Our practice provides the latest cosmetic dental procedures for full-mouth restoration, single-tooth restoration, or anywhere in between. Our primary goal for our patients is to achieve and maintain optimum oral health. We accomplish this through a teamwork approach, where we provide the latest in techniques and technologies, and our patients maintain their scheduled dental appointments.
Teeth can be damaged by decay or trauma. Fillings are used to restore damaged tooth structure with a dental material. With today’s advancements, tooth-colored materials are typically a superior choice for restoring teeth.
However, we do offer silver fillings if they are preferred or when a tooth-colored filling is contraindicated. We can also replace old, broken-down amalgam/silver fillings with tooth-colored fillings to restore your smile and teeth to a more natural look and feel.
In some instances, damage to a tooth exceeds what can be treated with a filling. Trauma and deep decay are the two main reasons why a root canal may be indicated. A root canal is a procedure that removes the nerve from the central part of the tooth, reshapes the canal, and replaces it with a strengthening filler, restoring the health and integrity of the natural tooth.
This procedure involves:
- The patient receives local anesthetic.
- A dental dam is used to isolate the tooth.
- The tooth is opened to allow for removal of infected or dead dental pulp.
- The tooth is cleaned, including any cracks and canals.
- With special tools, the doctor reshapes the canals.
- The tooth is filled again with a biocompatible filling material.
- A filling is placed to cover the access opening.
- The patient must see Dr. Magno for a permanent restoration of the tooth.
An extraction is the complete removal of a tooth. Extractions are sometimes necessary if a primary tooth is preventing the normal eruption of a permanent tooth, if the tooth has suffered such extensive tooth decay or trauma that cannot be repaired, if the patient has gum disease, or if the tooth is impacted (usually the wisdom teeth). Depending on the complexity of the case, an extraction can be performed surgically or non-surgically.
Third molars are more commonly called "wisdom teeth." Usually appearing in the late teens or early twenties, third molars often lack the proper space in the jaw to erupt fully or even at all. This common condition is called impaction. When any tooth lacks the space to erupt, or simply develops in the wrong place of your jaw and becomes impacted, problems can arise.
Sometimes, an impacted wisdom tooth can become inflamed under the gums and in the jawbone. If this situation goes untreated, serious damage can occur to the underlying bone, surrounding teeth, and tissues.
To stave off this result, an extraction of one, or possibly all of the wisdom teeth may be advised. If that is the case, we will likely refer you to one of the highly skilled oral surgeons with whom we work very closely.
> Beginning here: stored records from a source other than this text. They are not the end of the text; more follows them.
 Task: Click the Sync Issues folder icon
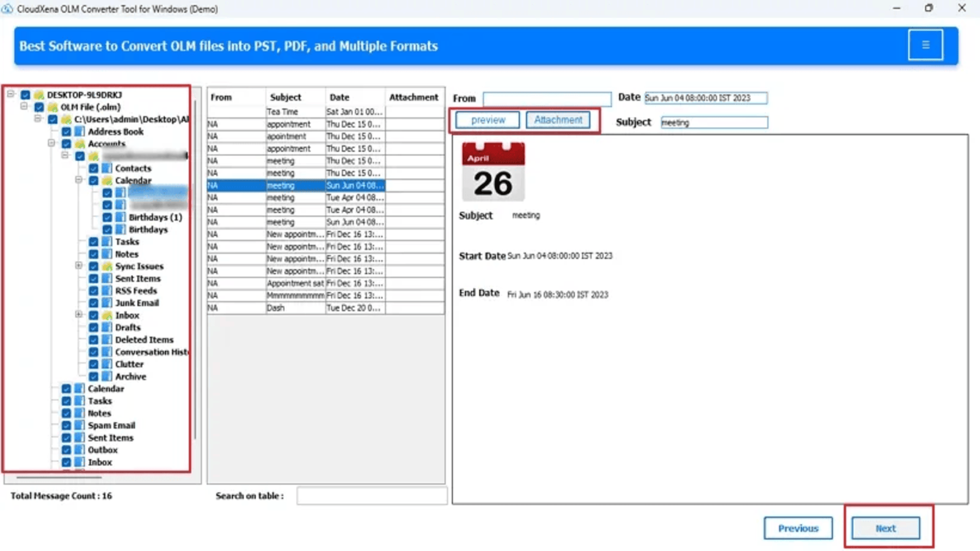pos(106,266)
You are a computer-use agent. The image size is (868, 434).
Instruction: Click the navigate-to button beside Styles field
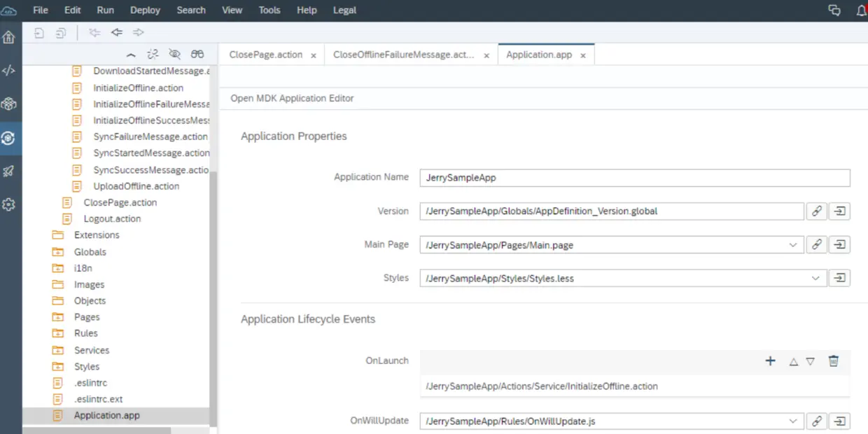tap(839, 279)
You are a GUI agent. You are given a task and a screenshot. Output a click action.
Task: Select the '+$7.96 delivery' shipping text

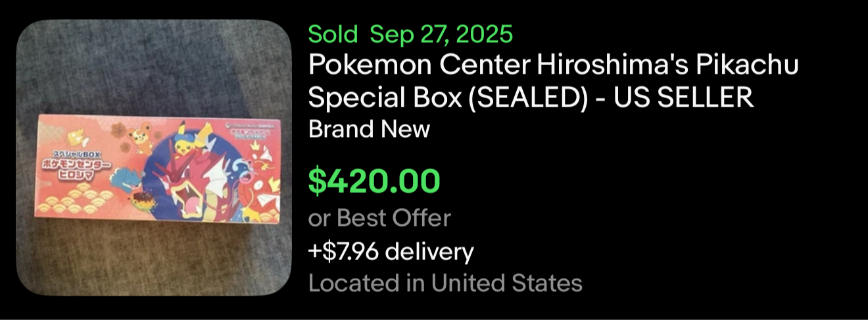click(x=391, y=251)
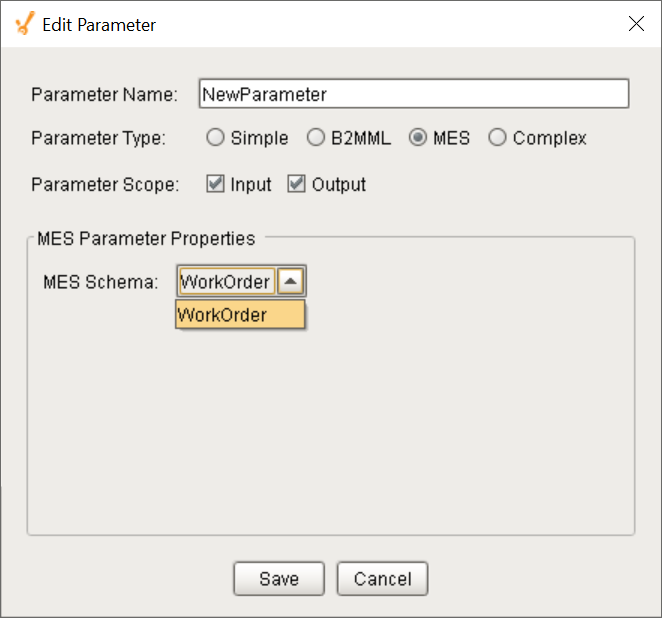The image size is (662, 618).
Task: Close the Edit Parameter dialog
Action: pyautogui.click(x=636, y=24)
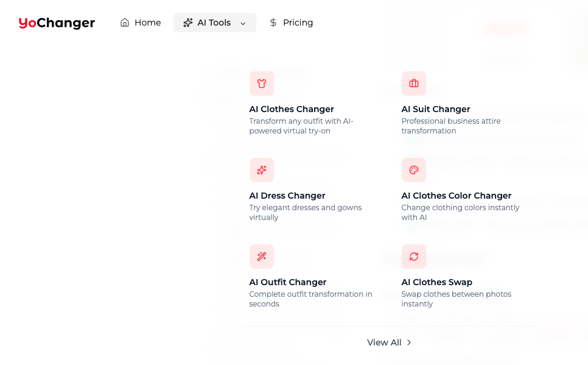The width and height of the screenshot is (588, 365).
Task: Click the briefcase icon for AI Suit Changer
Action: (413, 83)
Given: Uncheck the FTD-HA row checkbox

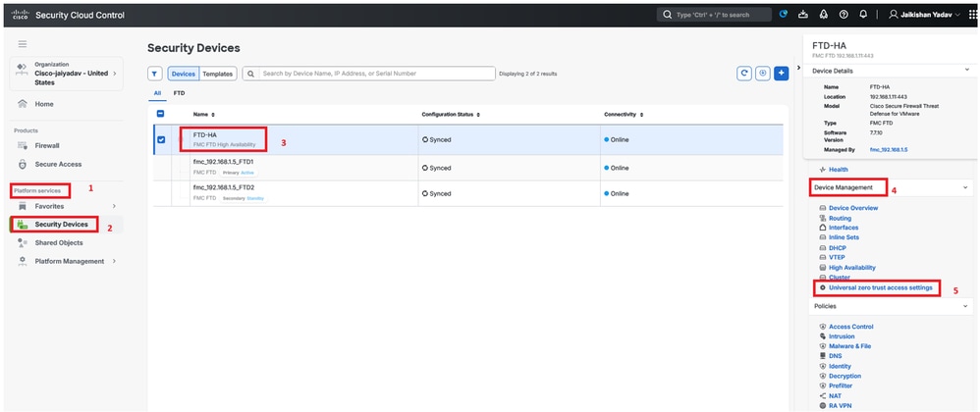Looking at the screenshot, I should click(x=161, y=139).
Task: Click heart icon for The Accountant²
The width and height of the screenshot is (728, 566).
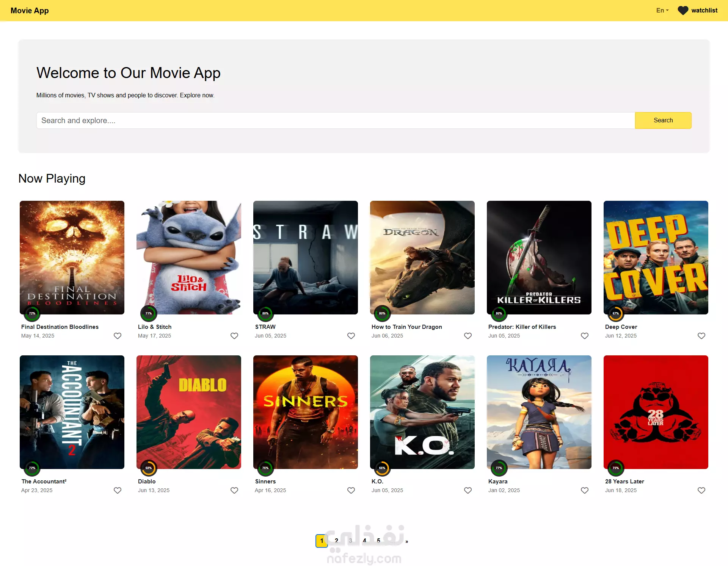Action: (118, 490)
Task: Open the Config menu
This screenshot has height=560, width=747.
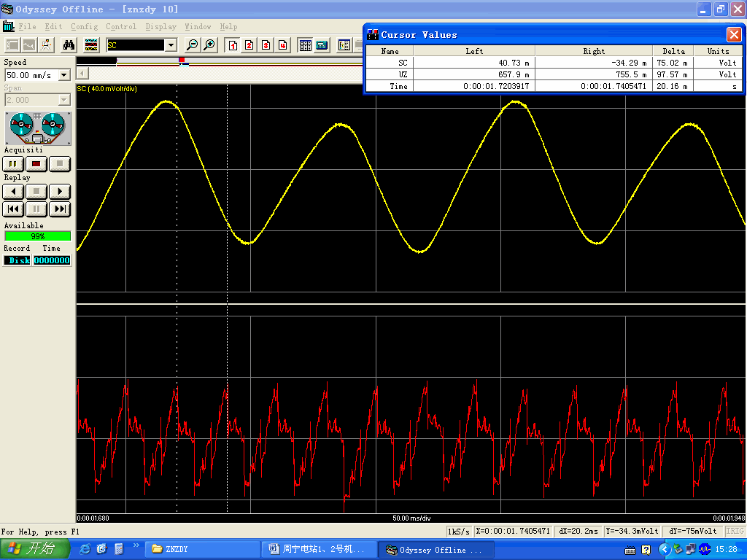Action: [84, 27]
A crown is a permanent covering that fits over an original tooth that is either decayed, damaged, or cracked. Crowns are made of a variety of different materials such as porcelain, gold, acrylic resin or a mix of these materials.
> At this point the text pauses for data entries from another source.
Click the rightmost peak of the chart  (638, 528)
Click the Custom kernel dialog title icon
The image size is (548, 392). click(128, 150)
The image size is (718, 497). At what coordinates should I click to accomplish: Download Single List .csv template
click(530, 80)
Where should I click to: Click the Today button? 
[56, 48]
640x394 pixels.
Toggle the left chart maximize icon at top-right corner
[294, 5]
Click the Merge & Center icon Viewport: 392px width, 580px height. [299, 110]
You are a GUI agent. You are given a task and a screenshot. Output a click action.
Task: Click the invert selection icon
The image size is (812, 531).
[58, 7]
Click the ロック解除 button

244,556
The crown process involves:
- Numbing the tooth
- Removal of any decay.
- Re-contouring the tooth to provide an ideal fit for the crown.
- Making an impression of your teeth in order to create a custom-made crown (usually takes a few weeks to receive back from the lab).
- • Making an impression of your teeth in order to create a custom-made crown (usually takes a few weeks to receive back from the lab).
- Applying the permanent crown (when received from the lab) by removing the temporary crown and fitting the permanent one onto the tooth.
- After ensuring that the crown has the proper look and fit, the dentist cements it into place.
This process generally consists of a minimum of two visits over a three to four week period. Once the procedure is completed, proper dental hygiene, including daily brushing and flossing, is required to maintain the integrity of the crown and the health of the teeth and gums..
A bridge is a dental device that fills a space that a tooth previously occupied. A bridge may be necessary to prevent shifting of the teeth that can lead to bite problems and/or jaw problems and resultant periodontal disease. Bridges safeguard the integrity of existing teeth and help maintain a healthy, vibrant smile.
There are three main types of bridges, namely:
A fixed bridge is the most popular and consists of an artificial tooth that is attached to two crowns, which fit over the existing teeth and hold the bridge in place.
The “Maryland” bridge is used to replace missing front teeth and consists of an artificial tooth that is attached to metal bands that are bonded to the abutment teeth. The metal bands consist of a white-colored composite resin that matches existing tooth color.
The cantilever bridge is used when there is a tooth on only one side of the span. A typical three-unit cantilever bridge consists of two crowned teeth positioned next to each other on the same side of the missing tooth space. The artificial tooth is then connected to the two crowned teeth, which extend into the missing tooth space.
The process for making a bridge is the same as the process for making a crown, except more teeth are involved. Typically, there are two appointments needed over a 4-week period.